Accurate Library Recommendation Using Combining Collaborative Filtering and Topic Model for Mobile Development

Xiaoqiong ZHAO  Shanping LI  Huan YU  Ye WANG  Weiwei QIU  

IEICE TRANSACTIONS on Information and Systems   Vol.E102-D   No.3   pp.522-536
Publication Date: 2019/03/01
Online ISSN: 1745-1361
DOI: 10.1587/transinf.2018EDP7227
Type of Manuscript: PAPER
Category: Software Engineering
library recommendation,  text mining,  latent dirichlet allocation,  software engineering,  

Full Text: PDF(7.4MB)
>>Buy this Article

Background: The applying of third-party libraries is an integral part of many applications. But the libraries choosing is time-consuming even for experienced developers. The automated recommendation system for libraries recommendation is widely researched to help developers to choose libraries. Aim: from software engineering aspect, our research aims to give developers a reliable recommended list of third-party libraries at the early phase of software development lifecycle to help them build their development environment faster; and from technical aspect, our research aims to build a generalizable recommendation system framework which combines collaborative filtering and topic modeling techniques, in order to improve the performance of libraries recommendation significantly. Our works on this research: 1) we design a hybrid methodology to combine collaborative filtering and LDA text mining technology; 2) we build a recommendation system framework successfully based on the above hybrid methodology; 3) we make a well-designed experiment to validate the methodology and framework which use the data of 1,013 mobile application projects; 4) we do the evaluation for the result of the experiment. Conclusions: 1) hybrid methodology with collaborative filtering and LDA can improve the performance of libraries recommendation significantly; 2) based on the hybrid methodology, the framework works very well on the libraries recommendation for helping developers' libraries choosing.

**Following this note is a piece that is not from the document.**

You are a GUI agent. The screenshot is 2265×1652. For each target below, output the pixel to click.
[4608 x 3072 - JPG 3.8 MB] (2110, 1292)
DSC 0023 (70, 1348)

Further research is necessary to improve the performance of the libraries recommendation including: 1) use more accurate NLP technologies improve the correlation analysis; 2) try other similarity calculation methodology for collaborative filtering to rise the accuracy; 3) on this research, we just bring the time-series approach to the framework and make an experiment as comparative trial, the result shows that the performance improves continuously, so in further research we plan to use time-series data-mining as the basic methodology to update the framework.